Britain bids farewell to the Iron Lady

The pomp-laden, taxpayer-funded funeral of one of the most divisive political figures in modern history might well have been a day of high drama. In the end, though, the laying to rest of Margaret Thatcher was the most quintessentially British of affairs. The protesters were polite. Thatcher’s supporters were polite. The Bishop of London’s funeral address was polite. The TV coverage was polite. The Iron Lady never shied away from confrontation in life, but in death – for one day at least – there was very little of it. By REBECCA DAVIS.

If you were to make one of those word clouds – that measure the frequency with which particular terms have been used to discuss a subject – about the conversation since Margaret Thatcher’s death, there are a few words and phrases which would probably feature larger than the others. Falklands, unions, poll tax, milk, and so on. But arguably the most frequently used single word would be “divisive”, which seems to have become the standard adjective yoked to Thatcher’s life by those who wish to acknowledge that a lot of people really hated her, without being seen to speak ill of the dead.

Given that her life could be summarised in this fashion, there was reason to believe her funeral might be characterised in the same way: divisive. Arch-Thatcher supporter the Daily Mail has been plugging away at a campaign to give Thatcher a state funeral almost literally from the moment the woman took her last breath. The fact that a state funeral would have been in conflict with Thatcher’s explicitly-stated wishes on the matter bothered the Mail not one whit, since the editorial board would probably run a campaign to have their own mothers burnt at the stake if they thought it would piss off the hated “Left”.

Photo: The coffin of former British prime minister Margaret Thatcher, draped in the Union Flag, is carried on a gun carriage drawn by the King’s Troop Royal Artillery during her funeral procession in London April 17, 2013. REUTERS/David Crump/Pool

On the other side, there were rumblings of Thatcher haters turning out in droves to protest her funeral, after a week which has seen the media scramble to cover parties held to celebrate the former Conservative PM’s death. There can be no doubt now, even among the most devoted Thatcher acolytes, that antipathy towards the Iron Lady is very real and deeply-felt in parts of England, and Scotland in particular.

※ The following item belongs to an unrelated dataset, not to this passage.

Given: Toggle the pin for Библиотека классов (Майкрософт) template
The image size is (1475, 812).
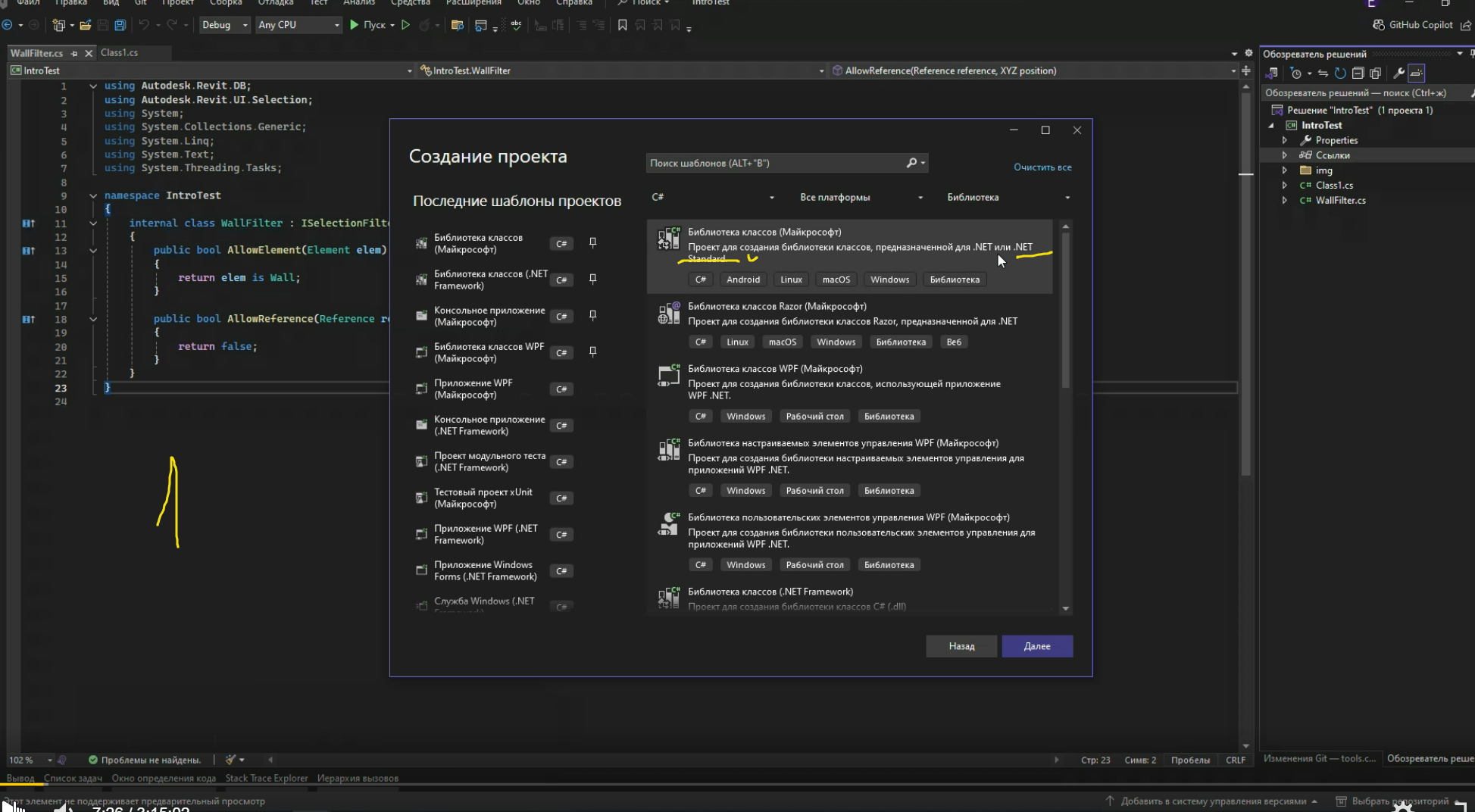Looking at the screenshot, I should (593, 243).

You will understand a lot more about Britain when you understand that across the country, perfectly normal families – families in Norwich and Newcastle and the Rhondda Valley, who eat cornflakes in the morning and go, in their unfussy British way, to church – have had money and booze put aside for decades for a party on the occasion of the death of one frail, old lady,” wrote Laurie Penny for the New Statesman. Penny is, of course, one of the Daily Mail’s hated lefties. Across the UK and elsewhere, it has seemed that both individuals and media outlets have used Thatcher’s death as a way of re-stating their political identities in increasingly extreme ways.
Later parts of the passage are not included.